I'm pretty new to Arduino and coding in general, but I've been working on a project to take temperature and humidity readings. I've seen this asked before, but for some reason I haven't been able to get it working based on previous posts. I am trying to send two sensor readings from one Arduino to another and then save that reading on a SD card on the second Arduino. Both the sensor readings are floats and I've been having trouble getting the data on the other side.
but regardless of what I tried, I only got "Room Temp *C: 0.00" or "Room Hum %: 0.00" as the value for the temperature and humidity values when I checked the SD card. Thanks for any advice you may have!
Have You verified that the sensor readings are correct and sent correctly?
Please post the entire code of the receiver. Snippets are not enough. I smell mistakes but ask for the entire code instead of kicking Your code down now.
Be careful with the while (Serial.available()) on the receive end, you checked for 8 or more characters available in the buffer, you will exceed the bounds of the data array when there are too many characters.

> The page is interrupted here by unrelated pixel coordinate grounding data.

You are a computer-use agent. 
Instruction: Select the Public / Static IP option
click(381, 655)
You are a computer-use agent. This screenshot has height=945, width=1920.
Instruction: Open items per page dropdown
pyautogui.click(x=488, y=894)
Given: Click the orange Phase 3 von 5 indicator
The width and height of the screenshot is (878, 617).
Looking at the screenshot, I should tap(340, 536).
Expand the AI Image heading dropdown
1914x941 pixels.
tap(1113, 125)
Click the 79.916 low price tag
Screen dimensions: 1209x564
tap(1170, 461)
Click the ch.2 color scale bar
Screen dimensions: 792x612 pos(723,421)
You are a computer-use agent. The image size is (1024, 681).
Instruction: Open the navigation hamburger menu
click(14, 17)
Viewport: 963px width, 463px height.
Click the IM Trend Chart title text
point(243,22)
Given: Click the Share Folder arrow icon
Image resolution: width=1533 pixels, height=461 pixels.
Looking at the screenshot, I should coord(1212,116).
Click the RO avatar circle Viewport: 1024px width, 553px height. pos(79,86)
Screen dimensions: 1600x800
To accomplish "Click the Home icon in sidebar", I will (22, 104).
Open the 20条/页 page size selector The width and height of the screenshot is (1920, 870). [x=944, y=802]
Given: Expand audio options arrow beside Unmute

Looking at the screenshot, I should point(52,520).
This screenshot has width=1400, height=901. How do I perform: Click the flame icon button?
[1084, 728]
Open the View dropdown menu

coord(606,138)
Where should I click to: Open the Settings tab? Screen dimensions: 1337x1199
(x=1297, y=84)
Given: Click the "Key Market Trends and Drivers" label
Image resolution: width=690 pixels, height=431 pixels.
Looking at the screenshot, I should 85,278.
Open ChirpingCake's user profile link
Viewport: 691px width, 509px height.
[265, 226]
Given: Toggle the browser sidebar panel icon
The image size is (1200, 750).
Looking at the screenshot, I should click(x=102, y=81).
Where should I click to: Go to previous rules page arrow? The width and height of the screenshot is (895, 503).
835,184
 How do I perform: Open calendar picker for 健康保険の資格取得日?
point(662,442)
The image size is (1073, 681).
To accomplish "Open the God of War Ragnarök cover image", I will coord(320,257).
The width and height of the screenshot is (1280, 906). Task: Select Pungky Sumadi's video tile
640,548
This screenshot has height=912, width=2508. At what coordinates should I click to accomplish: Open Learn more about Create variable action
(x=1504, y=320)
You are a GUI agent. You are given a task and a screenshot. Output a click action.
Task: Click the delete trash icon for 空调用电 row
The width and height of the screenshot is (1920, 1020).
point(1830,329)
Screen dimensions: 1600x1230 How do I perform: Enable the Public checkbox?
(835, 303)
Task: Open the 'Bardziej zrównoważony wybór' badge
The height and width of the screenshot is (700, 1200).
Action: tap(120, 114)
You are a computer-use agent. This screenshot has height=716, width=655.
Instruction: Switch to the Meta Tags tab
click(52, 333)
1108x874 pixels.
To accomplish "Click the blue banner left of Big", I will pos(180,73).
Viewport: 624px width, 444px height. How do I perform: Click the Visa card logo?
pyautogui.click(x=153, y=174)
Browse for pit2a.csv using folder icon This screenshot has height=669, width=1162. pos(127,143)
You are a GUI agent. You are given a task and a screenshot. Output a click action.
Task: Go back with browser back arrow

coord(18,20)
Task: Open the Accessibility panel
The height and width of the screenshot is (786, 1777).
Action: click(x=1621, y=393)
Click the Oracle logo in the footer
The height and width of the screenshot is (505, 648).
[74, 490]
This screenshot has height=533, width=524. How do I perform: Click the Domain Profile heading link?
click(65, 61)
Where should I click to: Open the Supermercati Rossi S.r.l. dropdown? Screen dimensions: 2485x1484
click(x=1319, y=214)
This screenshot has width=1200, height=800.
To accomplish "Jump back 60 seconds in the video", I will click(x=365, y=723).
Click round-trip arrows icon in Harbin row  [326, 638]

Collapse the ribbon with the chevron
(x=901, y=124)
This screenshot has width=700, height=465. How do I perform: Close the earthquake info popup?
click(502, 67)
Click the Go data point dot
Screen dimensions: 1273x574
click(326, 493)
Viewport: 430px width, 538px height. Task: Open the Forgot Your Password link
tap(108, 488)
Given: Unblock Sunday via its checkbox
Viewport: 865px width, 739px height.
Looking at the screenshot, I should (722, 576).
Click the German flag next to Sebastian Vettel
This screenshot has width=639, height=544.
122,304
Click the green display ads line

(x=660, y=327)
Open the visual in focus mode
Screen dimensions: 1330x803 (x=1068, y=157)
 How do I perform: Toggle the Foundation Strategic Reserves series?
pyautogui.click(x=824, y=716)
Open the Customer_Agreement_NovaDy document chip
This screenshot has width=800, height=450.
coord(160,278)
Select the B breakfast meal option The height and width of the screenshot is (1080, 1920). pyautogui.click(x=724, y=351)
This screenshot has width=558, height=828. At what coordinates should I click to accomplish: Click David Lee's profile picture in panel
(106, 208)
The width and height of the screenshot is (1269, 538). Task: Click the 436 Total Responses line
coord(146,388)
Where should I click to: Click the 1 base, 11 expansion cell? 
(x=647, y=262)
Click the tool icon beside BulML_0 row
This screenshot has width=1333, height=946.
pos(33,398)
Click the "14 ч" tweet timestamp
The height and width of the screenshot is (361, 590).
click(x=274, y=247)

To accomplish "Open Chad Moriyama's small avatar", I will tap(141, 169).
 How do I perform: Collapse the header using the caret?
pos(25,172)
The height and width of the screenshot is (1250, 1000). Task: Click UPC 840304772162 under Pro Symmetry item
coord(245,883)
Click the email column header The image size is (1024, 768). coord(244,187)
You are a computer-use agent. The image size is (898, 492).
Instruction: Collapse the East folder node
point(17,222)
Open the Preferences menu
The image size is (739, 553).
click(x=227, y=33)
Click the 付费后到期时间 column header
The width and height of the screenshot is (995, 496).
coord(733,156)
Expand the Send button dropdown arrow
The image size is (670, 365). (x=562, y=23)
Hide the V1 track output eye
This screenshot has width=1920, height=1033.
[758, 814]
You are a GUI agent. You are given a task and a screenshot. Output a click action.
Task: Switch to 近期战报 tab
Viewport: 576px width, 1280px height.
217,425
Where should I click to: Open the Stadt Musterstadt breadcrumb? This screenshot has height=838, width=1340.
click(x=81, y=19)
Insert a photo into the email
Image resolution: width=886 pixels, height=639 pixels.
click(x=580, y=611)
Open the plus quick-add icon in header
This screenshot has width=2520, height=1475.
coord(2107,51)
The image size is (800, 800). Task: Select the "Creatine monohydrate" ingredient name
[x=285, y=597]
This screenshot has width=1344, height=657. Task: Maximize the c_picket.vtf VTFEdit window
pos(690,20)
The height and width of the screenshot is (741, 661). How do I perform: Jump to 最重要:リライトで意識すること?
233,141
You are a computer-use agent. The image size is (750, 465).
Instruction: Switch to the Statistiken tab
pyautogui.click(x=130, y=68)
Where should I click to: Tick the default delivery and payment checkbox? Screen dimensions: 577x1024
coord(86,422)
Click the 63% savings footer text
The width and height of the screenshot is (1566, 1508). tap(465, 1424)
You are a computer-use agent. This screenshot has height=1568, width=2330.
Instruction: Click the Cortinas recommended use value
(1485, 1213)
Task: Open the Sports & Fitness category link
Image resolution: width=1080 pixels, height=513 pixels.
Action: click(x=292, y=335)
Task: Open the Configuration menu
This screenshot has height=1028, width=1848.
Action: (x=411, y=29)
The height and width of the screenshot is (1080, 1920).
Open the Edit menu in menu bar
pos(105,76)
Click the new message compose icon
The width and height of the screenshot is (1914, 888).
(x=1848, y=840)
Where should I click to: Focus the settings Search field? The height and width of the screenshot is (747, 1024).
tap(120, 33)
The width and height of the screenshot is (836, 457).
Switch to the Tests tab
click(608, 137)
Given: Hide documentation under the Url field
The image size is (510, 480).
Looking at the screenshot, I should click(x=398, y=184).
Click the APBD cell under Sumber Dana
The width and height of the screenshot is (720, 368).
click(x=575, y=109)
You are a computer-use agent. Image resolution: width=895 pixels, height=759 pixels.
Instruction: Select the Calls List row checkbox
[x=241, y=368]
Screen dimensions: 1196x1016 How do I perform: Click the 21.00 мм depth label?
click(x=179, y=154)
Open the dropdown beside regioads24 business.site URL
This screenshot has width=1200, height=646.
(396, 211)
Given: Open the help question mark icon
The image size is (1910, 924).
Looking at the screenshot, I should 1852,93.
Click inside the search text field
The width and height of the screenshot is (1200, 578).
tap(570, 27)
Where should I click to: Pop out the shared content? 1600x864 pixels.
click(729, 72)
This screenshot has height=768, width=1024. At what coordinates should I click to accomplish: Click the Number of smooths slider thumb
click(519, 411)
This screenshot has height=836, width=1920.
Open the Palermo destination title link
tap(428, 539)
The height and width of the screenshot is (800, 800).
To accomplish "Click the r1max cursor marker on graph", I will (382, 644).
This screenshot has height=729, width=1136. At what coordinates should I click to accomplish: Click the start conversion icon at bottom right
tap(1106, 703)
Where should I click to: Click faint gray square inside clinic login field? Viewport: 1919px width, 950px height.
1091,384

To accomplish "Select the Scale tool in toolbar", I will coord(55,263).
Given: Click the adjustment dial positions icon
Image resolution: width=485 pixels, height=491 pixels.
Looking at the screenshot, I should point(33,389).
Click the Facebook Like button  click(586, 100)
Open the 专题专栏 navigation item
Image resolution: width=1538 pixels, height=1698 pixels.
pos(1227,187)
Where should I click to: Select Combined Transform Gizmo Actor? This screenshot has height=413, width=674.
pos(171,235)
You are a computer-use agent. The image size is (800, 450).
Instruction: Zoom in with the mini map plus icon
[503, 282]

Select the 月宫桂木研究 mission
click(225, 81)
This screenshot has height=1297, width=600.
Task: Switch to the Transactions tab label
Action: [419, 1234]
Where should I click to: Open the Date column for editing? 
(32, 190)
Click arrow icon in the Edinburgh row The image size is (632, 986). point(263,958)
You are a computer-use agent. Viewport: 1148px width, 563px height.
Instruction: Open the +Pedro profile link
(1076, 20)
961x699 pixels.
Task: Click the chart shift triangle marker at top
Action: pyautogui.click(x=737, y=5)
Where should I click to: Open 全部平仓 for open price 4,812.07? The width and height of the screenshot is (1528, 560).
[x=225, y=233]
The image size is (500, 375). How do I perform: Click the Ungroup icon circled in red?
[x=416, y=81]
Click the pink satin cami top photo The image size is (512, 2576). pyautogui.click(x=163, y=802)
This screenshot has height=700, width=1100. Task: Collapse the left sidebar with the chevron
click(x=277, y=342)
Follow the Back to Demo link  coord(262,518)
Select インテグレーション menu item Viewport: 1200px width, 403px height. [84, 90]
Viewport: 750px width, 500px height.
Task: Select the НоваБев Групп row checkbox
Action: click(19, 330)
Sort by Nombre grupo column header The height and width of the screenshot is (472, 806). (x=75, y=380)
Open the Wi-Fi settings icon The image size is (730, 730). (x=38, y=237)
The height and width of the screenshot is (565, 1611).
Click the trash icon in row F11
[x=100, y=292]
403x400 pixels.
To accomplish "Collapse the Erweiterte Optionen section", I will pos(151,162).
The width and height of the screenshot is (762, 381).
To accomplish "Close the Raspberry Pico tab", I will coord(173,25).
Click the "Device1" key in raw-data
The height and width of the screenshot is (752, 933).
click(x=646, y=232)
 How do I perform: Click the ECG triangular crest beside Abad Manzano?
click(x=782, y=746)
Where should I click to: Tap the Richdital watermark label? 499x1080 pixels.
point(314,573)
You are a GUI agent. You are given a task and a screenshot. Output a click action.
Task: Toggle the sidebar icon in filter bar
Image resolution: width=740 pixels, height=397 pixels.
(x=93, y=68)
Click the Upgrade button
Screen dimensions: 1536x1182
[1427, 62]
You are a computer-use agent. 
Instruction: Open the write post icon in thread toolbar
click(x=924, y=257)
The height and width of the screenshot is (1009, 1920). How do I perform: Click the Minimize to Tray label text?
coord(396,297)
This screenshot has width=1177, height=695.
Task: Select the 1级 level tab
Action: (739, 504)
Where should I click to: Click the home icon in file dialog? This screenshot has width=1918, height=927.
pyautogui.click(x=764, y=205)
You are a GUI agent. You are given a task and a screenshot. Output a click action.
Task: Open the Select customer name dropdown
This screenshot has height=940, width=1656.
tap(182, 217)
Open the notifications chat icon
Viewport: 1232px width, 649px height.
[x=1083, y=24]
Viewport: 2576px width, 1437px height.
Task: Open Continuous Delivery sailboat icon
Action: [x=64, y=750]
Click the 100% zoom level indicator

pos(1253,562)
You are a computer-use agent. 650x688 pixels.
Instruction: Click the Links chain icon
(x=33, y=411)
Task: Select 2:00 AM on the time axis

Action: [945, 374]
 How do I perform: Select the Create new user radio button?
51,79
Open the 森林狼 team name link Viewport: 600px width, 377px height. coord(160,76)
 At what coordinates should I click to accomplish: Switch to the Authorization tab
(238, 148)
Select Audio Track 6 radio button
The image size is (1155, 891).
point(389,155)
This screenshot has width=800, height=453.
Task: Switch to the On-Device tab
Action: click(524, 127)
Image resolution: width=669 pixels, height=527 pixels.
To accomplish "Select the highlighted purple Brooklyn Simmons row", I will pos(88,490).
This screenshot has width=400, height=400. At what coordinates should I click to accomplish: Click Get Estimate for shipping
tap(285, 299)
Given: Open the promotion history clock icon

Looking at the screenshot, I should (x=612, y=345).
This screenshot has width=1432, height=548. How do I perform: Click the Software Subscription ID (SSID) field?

Using a union for type punning may be confusing the compiler. Why not use pointers directly to temperature and humidity like you did for the sender?
memcpy would probably be a bit easier than the individual byte copies.
Personally, I would put the floats in a struct on the sender to avoid having to copy into the Data array.
Do you really need more than 1 or 2 decimal places for temperature and humidity? I would multiply the floats by 10 or 100 and put them into int data type. Then make a data packet using sprintf() or snprintf(). Send the packet. At the other end, parse the packet and use atof() and divide by 10 or 100 to return the values to floats (if necessary).
Example code
Sender:
#include <SoftwareSerial.h>
SoftwareSerial ss(4, 7);
float temp = 26.3257;
float humi = 34.2589;
void setup()
{
Serial.begin(115200);
ss.begin(9600);
}
void loop()
{
// send a packet every second
static unsigned long timer = 0;
unsigned long interval = 1000;
if (millis() - timer >= interval)
{
timer = millis();
// convert to int with rounding
int temp_i = int((temp + 0.05) * 10); // ADD 0.005 FOR * 100
int humi_i = int((humi + 0.05) * 10); // ADD 0.005 FOR * 100
char buffer[11];
snprintf(buffer, 10, "%d,%d", temp_i, humi_i);
Serial.println(buffer);
ss.println(buffer);
}
}
Receive code
#include <SoftwareSerial.h>
SoftwareSerial ss(4, 7);
const byte numChars = 32;
char receivedChars[numChars]; // an array to store the received data
boolean newData = false;
float temp = 0;
float humi = 0;
void setup()
{
Serial.begin(115200);
ss.begin(9600);
}
void loop()
{
recvWithEndMarker();
//showNewData();
parseData();
}
void recvWithEndMarker()
{
static byte ndx = 0;
char endMarker = '\n';
char rc;
while (ss.available() > 0 && newData == false)
{
rc = ss.read();
if (rc != endMarker)
{
receivedChars[ndx] = rc;
ndx++;
if (ndx >= numChars)
{
ndx = numChars - 1;
}
}
else
{
receivedChars[ndx] = '\0'; // terminate the string
ndx = 0;
newData = true;
}
}
}
void showNewData()
{
if (newData == true)
{
Serial.print("This just in ... ");
Serial.println(receivedChars);
//newData = false;
}
}
void parseData()
{
if (newData == true)
{
char *strings[3]; // an array of pointers to the pieces of the above array after strtok()
char *ptr = NULL; byte index = 0;
ptr = strtok(receivedChars, ","); // delimiters, semicolon
while (ptr != NULL)
{
strings[index] = ptr;
index++;
ptr = strtok(NULL, ",");
}
/*
// print all the parts
Serial.println("The Pieces separated by strtok()");
for (int n = 0; n < index; n++)
{
Serial.print("piece ");
Serial.print(n);
Serial.print(" = ");
Serial.println(strings[n]);
}
*/
// convert string data to numbers
temp = atof(strings[0]) / 10;
humi = atof(strings[1]) / 10;
Serial.print("temperature = ");
Serial.print(temp, 1);
Serial.print(" humidity = ");
Serial.println(humi, 1);
Serial.println();
newData = false;
}
}
For something like temperature and humidity, it makes more sense to send integer data.
You can multiply by (for example) 100 before conversion to integer, to avoid losing accuracy, although the fractional part of those particular measurements is probably meaningless.
I would expect the compiler to be showing a warning that Data is used uninitialized. I had completely overlooked that no memory was ever allocated for wherever Data points to.